Ferai Tınç: Krizin dış boyutu






Ferai TINÇ
Haberin Devamı

Artık herkes biliyor ki, bundan sonra yapılacak yeni program daha fazla fedakarlık isteyecek. Bu badireyi atlatmanın başka çaresi yok.

İşten çıkartmalar, ödenemeyen borçlar ve binbir sorun altında büklüm büklüm olmuş bir toplumun daha fazla özveride bulunabilmesinin tek koşulu var.

Güven. Siyasete güven, hükümete güven, bürokrata güven.

Ama bu da badirenin atlatılabilmesi için yeterli değil.

Hükümetin içeride olduğu kadar dışarıda sağlayacağı güven de çok önemli.

Çünkü krizin iç boyutu olduğu kadar dış boyutu da var.

Dün sabah Kasım krizinin öncesine ve sonrasına bir göz atmak için arşive indim.

Ve batık banka operasyonları ile başlayan Kasım krizinin patlak vermesinde olayın dış boyutunu da tüm çıplaklığıyla gördüm.

* * *

KASIM, şubatın kostümlü provası gibiydi.

1 Kasım tarihli gazetelerde, Mesut Yılmaz ve Hüsamettin Özkan'ın Cumhurbaşkanı Sezer'e sert çıkışları yer alıyor. Cumhurbaşkanı'nın 29 Ekim resepsiyonunda, ‘Parti içi demokrasinin öneminden’ söz eden konuşmasına fena sinirlenmişler.

Özkan daha o zaman, ‘Onu oraya eleştirdiği liderler getirdi’ demiş.

2 Kasım'da, Tantan'ın ünlü ‘Tapınak Şövalyeleri’yle ilgili benzetmeleri tartışılıyor. Konu yine yolsuzluk. Tantan'ın satır aralarında ‘nüfuz tüccarları’nın elini kolunu bağladığı mesajları görülüyor.

Aynı günlerde, AB Türkiye'nin katılım Ortaklığı belgesini hazırlıyor. Kürt ve azınlık sözcüklerinden arınmış ancak Kıbrıs ve Ege'ye atıfta bulunan bir yol haritası bu. Avrupa Kıbrıs konusunun kendisi için önemli olduğunun altını çiziyor.

Ankara tedirgin. ‘Ege’yi tartışmayız, Kıbrıs'ı tartışmayız' mesajları var gazete sayfalarında.

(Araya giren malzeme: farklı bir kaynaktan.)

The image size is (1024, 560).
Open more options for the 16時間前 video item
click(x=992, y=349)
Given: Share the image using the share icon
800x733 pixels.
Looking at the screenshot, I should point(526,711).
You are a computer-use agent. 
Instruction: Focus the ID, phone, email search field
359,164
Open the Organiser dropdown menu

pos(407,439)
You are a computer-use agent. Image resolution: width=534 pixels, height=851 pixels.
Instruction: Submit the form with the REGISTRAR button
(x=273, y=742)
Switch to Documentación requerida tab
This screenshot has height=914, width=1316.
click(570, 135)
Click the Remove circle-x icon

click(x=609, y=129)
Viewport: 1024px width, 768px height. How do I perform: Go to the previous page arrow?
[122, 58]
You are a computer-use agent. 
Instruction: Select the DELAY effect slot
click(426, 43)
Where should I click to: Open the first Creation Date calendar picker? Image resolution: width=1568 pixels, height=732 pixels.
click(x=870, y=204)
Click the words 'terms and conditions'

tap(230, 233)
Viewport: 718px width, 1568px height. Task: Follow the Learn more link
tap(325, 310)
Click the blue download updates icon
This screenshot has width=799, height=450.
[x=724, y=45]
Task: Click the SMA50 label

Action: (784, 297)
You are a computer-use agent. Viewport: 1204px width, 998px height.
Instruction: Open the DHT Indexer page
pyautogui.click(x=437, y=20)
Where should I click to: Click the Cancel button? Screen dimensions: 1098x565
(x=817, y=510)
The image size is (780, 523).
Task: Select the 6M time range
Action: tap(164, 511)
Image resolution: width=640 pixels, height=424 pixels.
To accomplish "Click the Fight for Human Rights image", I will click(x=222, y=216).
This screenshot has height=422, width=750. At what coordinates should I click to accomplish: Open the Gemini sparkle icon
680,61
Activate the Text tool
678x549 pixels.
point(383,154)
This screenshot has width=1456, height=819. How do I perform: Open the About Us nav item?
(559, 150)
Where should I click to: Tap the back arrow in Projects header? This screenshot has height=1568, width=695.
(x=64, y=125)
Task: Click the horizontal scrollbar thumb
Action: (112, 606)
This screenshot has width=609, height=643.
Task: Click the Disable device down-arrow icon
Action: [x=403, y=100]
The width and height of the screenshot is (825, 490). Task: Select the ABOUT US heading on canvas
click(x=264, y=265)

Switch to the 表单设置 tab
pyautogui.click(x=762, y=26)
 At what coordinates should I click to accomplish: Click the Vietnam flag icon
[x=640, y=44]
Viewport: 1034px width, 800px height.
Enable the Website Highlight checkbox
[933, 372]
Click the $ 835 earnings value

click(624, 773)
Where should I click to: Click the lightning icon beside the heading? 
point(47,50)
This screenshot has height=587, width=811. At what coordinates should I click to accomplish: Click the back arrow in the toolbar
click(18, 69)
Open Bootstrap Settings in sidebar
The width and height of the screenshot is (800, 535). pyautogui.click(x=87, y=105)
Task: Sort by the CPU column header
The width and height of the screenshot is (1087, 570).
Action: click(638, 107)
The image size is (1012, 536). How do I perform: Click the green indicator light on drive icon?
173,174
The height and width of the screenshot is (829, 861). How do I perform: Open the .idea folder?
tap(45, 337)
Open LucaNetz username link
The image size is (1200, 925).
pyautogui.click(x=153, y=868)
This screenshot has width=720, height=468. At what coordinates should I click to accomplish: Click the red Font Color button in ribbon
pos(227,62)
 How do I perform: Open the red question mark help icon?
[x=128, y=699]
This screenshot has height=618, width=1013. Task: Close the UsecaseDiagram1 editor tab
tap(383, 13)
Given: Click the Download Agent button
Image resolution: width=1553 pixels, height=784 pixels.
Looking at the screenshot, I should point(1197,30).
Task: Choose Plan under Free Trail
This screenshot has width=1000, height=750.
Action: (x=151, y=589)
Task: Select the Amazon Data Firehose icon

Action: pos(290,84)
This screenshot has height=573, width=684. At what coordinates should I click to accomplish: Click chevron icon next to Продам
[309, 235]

22 Kasım bankalar dolara yöneliyor.

25 Kasım'da KKTC Cumhurbaşkanı Denktaş'ın Ankara'yı da yanına alarak yaptığı açıklama görülüyor sayfalarda:

Kıbrıs görüşmelerinden çekiliyorum.

28 Kasım'da Hürriyet'in ekonomi sayfasında Çiğdem Toker'e ait bir haberde şöyle deniyor:

Ekonomi Yönetimi alarmda. 3'üncü ek niyet mektubunu hazırlayan ekonomi yönetimi ‘AB’siz Türkiye olur mu?' sorusuna yanıt arıyor.

29 Kasım'daki ekonomi sayfalarının manşetleri:

4.3 milyar dolar dışarı kaçtı. Faiz yüzde 202.

Ve Kasım sonunda Stanly Fisher yine aynı demeci veriyor: ‘Türkiye doğru yolda!’

* * *

TÜRKİYE bu krize, sadece Kıbrıs değil, Avrupa savunma ve güvenlik politikalarına karşı NATO içindeki vetosuyla girmişti. Bunlara şimdi de Irak ekleniyor.

Yeni ABD Yönetimi, Irak'tan Habur kapısı yoluyla yapılan mazot ve motorin kaçakçılığının kayıda geçmesini istiyor.

Bu konu dün itibarıyle masaya yatırılıyor.

Badireden en az zararla kurtulmanın yolu sadece içeriye değil, dışarıya da güven telkin etmekten geçiyor.